Back in October -- nearly four months ago now -- I made a cake to celebrate our seventh wedding anniversary. Each year since we've been married no matter where we've lived (and sometimes this necessitated bringing back a jar of blackberry jam from the States) I've made a small version of our wedding cake. This involves baking a lightly scented vanilla cake, making lemon curd from scratch, and whipping up a big bowl of vanilla buttercream frosting. The cake layers sandwich alternating and generous spoonings of the lemon curd and jam. Then the whole thing is enrobed in frosting. It's good. It's very, very good. But it's also very sweet and a bit heavier than I like these days. For this last anniversary cake I decided to keep the general idea of the cake in place but lighten it up a little. I switched plain whipped cream for buttercream and eliminated the lemon curd completely, creating instead a sort of of jam and cream cake that tasted like what I imagine a blackberry infused cloud would taste like.
In hindsight I realize this cake is nearly identical to the rhubarb cream cake I made during our first months in Australia. (Little did I know I'd move again just over a year later and discover a healthy rhubarb plant growing in our backyard. I have big plans for that rhubarb.) Those first months in Sydney I was literally entranced by the gorgeous selection of produce, most of it grown in-country. After years in the desert it was a blessed anomaly to encounter a wide selection of apples, pears, and truly beautiful cauliflower (I miss that cauliflower still!). I went a bit nuts for rhubarb and that cake is one I've forgotten about but surely will make again when our own rhubarb is back in season.
In other thoughts, happy new year! Can you believe we're a month into it? I've not made any resolutions other than the rather pedestrian "eat more vegetables" which is going swimmingly, thanks, and I've managed to cut down on my previously rampant cheese consumption. More banana (-raspberry) "nice cream" in the evenings and rice cakes topped with peanut butter than bowls of ice cream. Thanks to my husband's long furlough I was able to increase my running mileage and it's true that the more you exercise and the better you eat the more you want to exercise and the better you want to eat. Just me? If I let myself I'd eat cheese and cream cake and cookies from here until eternity but I don't think my body and cholesterol levels would appreciate it. Still, this cream cake is quite glorious and when spring is officially sprung I'll make it as my Easter dinner dessert (with strawberry jam) and will wait patiently until then, eating my red cabbage and chickpea stir fries with quinoa for lunch (I thought I'd written about that one years ago but a quick search reveals I never did; I'll add it to the list because it's a good one). I am in the thick of trying to consistently make one family meal that appeals to all (ha) while still keeping it healthy and with a variety of vegetables. I'll write more about this sometime, too.
Blackberry Cake
Ingredients
- ½ cup unsalted butter , at room temperature
- ¾ cup all-purpose flour
- ¾ cup spelt flour
- 2 teaspoons baking powder
- ½ teaspoon salt
- ½ cup granulated sugar
- 2 large eggs
- 2 egg yolks
- 1 teaspoon pure vanilla extract
- ½ cup whole milk
- 1 ½ cups heavy cream
- 1 cup blackberry jam
Instructions
- Heat oven to 350℉. Butter the bottom of an 8-inch round cake pan and line with parchment paper. Butter and flour paper and sides. In a medium bowl, whisk together flour, baking powder, and salt; set aside.

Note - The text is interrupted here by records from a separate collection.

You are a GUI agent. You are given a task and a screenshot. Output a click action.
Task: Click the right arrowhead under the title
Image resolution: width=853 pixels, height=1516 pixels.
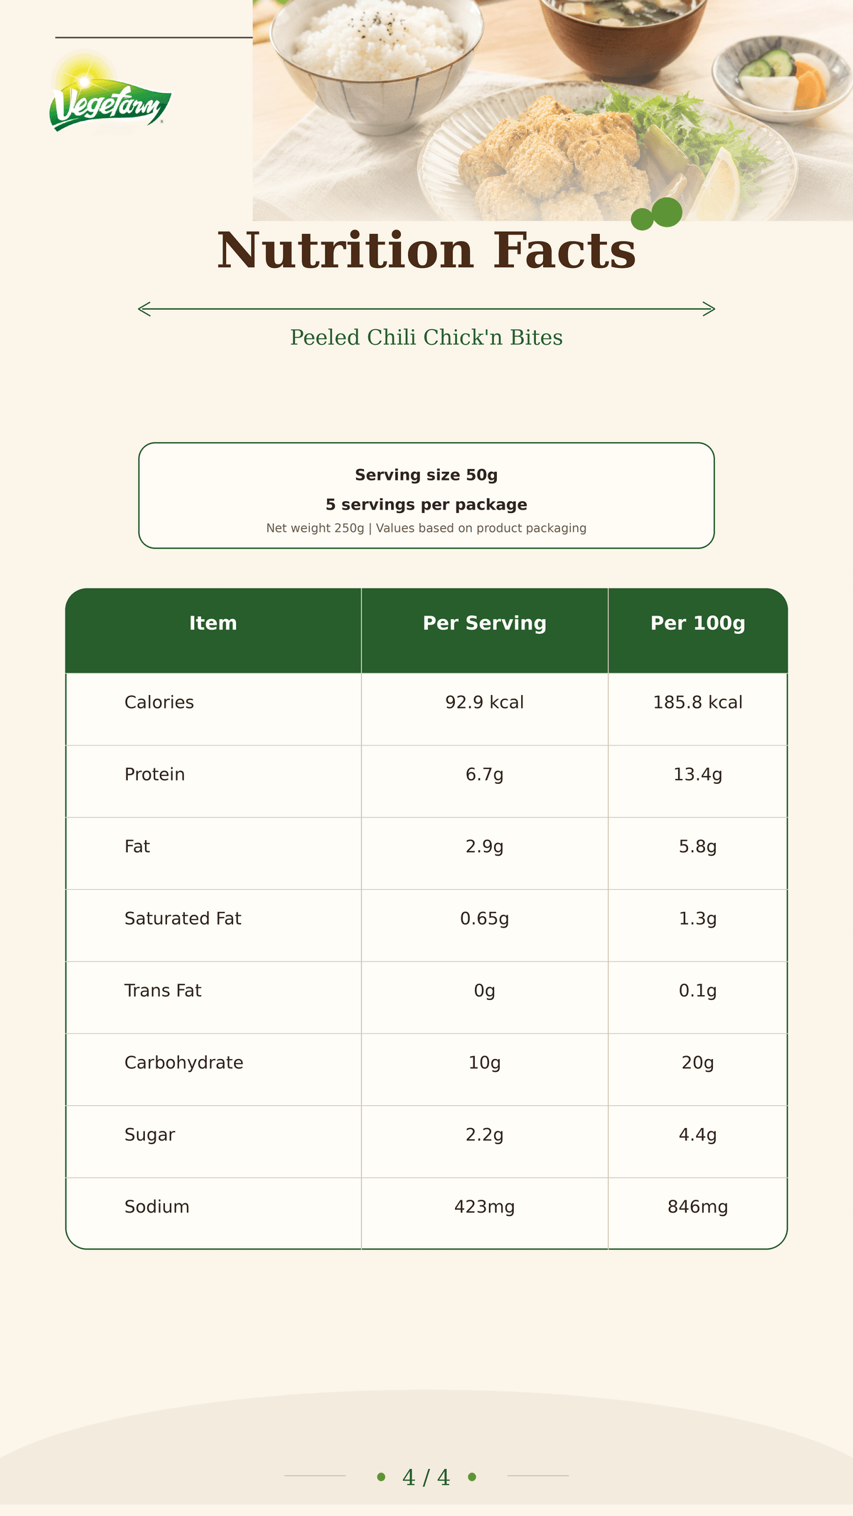[709, 309]
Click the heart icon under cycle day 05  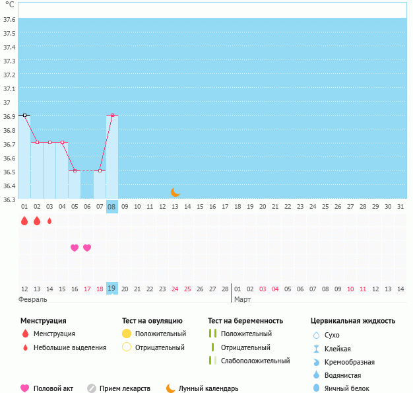pyautogui.click(x=75, y=248)
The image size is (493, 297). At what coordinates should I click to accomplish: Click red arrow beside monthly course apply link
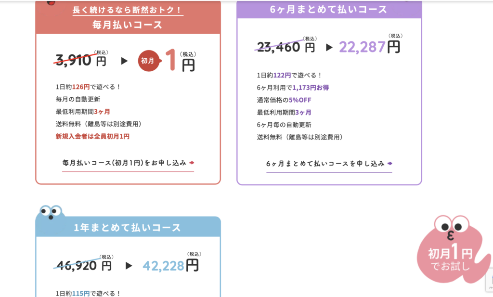pos(192,163)
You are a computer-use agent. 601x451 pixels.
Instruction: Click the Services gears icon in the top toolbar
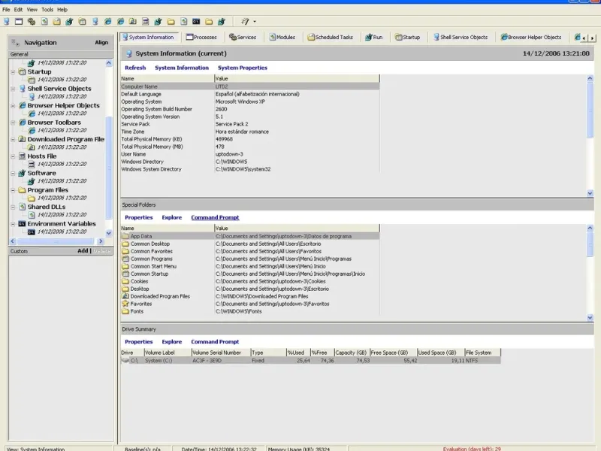tap(32, 21)
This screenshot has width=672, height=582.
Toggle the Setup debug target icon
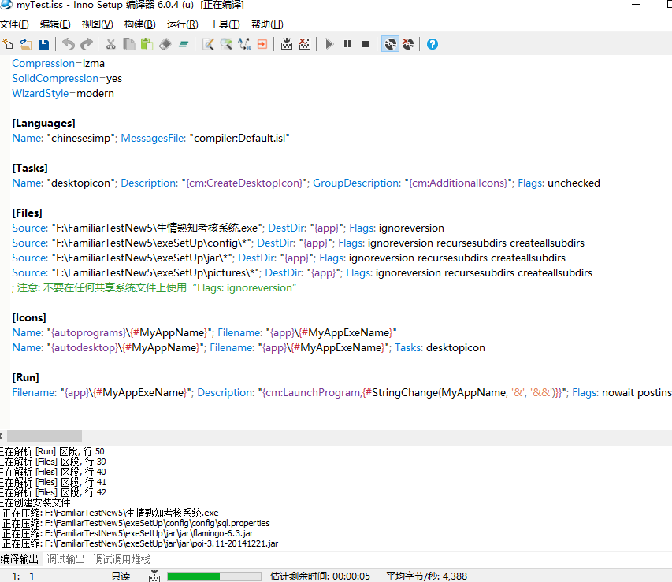pyautogui.click(x=390, y=44)
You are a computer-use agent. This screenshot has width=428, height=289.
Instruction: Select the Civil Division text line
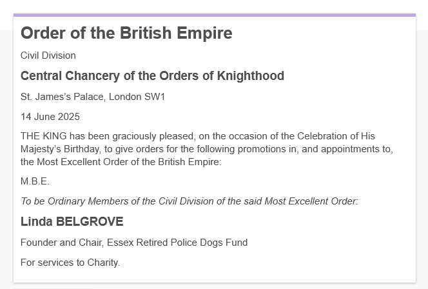tap(48, 55)
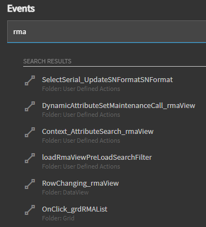Click the event icon beside RowChanging_rmaView
206x227 pixels.
pos(30,184)
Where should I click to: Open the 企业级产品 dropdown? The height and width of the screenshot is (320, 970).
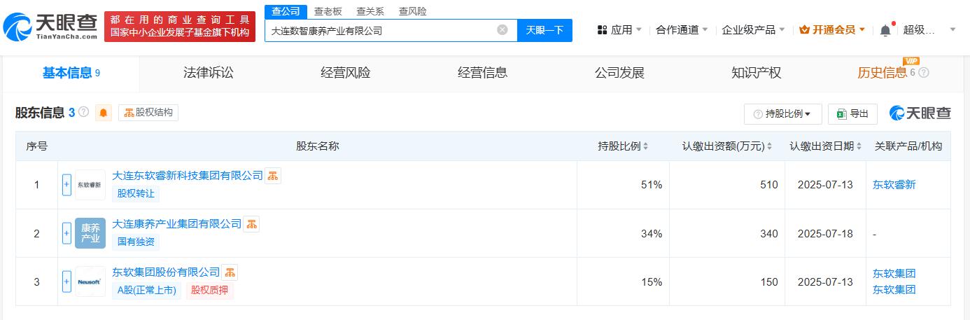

- Using an electric mixer on high speed, beat butter and sugar in a large bowl until light and fluffy. Add eggs and yolks, one at a time, beating well after each addition. Beat in vanilla. With mixer on low, alternately add flour mixture in 3 parts and milk in 2, beginning and ending with flour mixture; mix just until combined. Spread batter in prepared pan.

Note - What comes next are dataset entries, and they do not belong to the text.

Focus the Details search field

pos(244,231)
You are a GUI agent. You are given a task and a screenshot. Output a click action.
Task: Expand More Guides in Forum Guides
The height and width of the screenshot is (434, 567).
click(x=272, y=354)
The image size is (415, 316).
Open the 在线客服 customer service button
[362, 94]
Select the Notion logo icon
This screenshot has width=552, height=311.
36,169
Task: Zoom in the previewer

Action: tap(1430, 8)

- Bake until a toothpick inserted in center of cake comes out clean, 30 to 35 minutes. Cool in pan 10 minutes; invert onto a wire rack to cool completely.
- Using a serrated knife, split cake in three layers horizontally; place one layer, cut side up, on a serving plate. Spread generously with blackberry jam and a medium-thick layer of whipped cream. Repeat with the second layer. Top with the final layer and use the remaining whipped cream to cover the top and sides of the cake. Keep refrigerated until ready to serve and refrigerate the leftovers.